One main concern of the caching mechanism is that information be invalidated when it is no longer relevant (between different runs of bibolamazi). This may be for example because the original bibtex entry from the source has changed.

Each cache dictionary (BibUserCacheDic) may be set a token validator, that is a verifier instance class which will invalidate items it detects as no longer valid. The validity of items is determined on the basis of validation tokens.

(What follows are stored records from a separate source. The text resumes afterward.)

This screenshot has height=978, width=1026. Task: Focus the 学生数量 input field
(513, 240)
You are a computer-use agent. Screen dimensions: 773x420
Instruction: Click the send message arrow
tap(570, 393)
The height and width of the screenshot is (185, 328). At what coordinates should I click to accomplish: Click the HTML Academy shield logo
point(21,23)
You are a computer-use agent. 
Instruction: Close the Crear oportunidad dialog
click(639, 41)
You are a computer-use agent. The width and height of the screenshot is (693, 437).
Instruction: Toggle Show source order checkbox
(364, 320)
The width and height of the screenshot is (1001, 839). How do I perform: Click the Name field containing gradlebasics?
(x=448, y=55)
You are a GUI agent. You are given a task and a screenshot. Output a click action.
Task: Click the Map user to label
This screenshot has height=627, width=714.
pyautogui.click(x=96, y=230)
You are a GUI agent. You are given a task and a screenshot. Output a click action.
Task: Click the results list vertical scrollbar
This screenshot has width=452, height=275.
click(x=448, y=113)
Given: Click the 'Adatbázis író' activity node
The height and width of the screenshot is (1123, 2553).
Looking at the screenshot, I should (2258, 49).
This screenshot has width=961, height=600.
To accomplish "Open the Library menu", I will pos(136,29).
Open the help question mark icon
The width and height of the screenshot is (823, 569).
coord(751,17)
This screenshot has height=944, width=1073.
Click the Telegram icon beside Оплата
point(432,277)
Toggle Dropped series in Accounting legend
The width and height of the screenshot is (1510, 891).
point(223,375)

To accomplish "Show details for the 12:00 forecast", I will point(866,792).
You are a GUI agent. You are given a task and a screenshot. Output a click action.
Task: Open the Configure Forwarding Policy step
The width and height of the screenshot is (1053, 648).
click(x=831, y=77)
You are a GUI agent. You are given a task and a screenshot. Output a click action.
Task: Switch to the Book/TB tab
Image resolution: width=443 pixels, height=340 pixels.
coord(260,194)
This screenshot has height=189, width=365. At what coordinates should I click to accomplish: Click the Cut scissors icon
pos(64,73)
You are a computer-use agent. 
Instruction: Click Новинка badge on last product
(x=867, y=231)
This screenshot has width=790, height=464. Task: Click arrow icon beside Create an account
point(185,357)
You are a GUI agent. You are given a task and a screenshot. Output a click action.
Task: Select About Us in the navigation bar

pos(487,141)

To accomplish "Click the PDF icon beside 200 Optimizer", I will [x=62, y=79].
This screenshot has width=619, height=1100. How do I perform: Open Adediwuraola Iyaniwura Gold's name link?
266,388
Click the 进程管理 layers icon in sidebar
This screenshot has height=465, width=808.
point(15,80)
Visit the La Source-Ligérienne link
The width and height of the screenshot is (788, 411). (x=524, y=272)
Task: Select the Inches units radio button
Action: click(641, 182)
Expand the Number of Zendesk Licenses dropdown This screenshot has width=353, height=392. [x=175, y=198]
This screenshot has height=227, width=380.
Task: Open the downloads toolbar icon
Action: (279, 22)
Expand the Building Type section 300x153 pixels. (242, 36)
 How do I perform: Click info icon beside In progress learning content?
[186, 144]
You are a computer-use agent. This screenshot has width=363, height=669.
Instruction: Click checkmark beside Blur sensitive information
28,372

When an item in a cache dictionary is added or updated, a token (which can be any python value) is generated corresponding to the cached value. This token may be, for example, the date and time at which the value was cached. The validator then checks the tokens of the cache values and detects those entries whose token indicates that the entries are no longer valid: for example, if the token corresponds to the date and time at which the entry was stored, the validator may invalidate all entries whose token indicates that they are too old.

Token Checkers are free to decide what information to store in the tokens. See the tokencheckers module for examples. Token checkers must derive from the base class TokenChecker.

class bibolamazi.core.bibusercache.tokencheckers.EntryFieldsTokenChecker(bibdata, fields=[], store_type=False, store_persons=[], **kwargs)[source]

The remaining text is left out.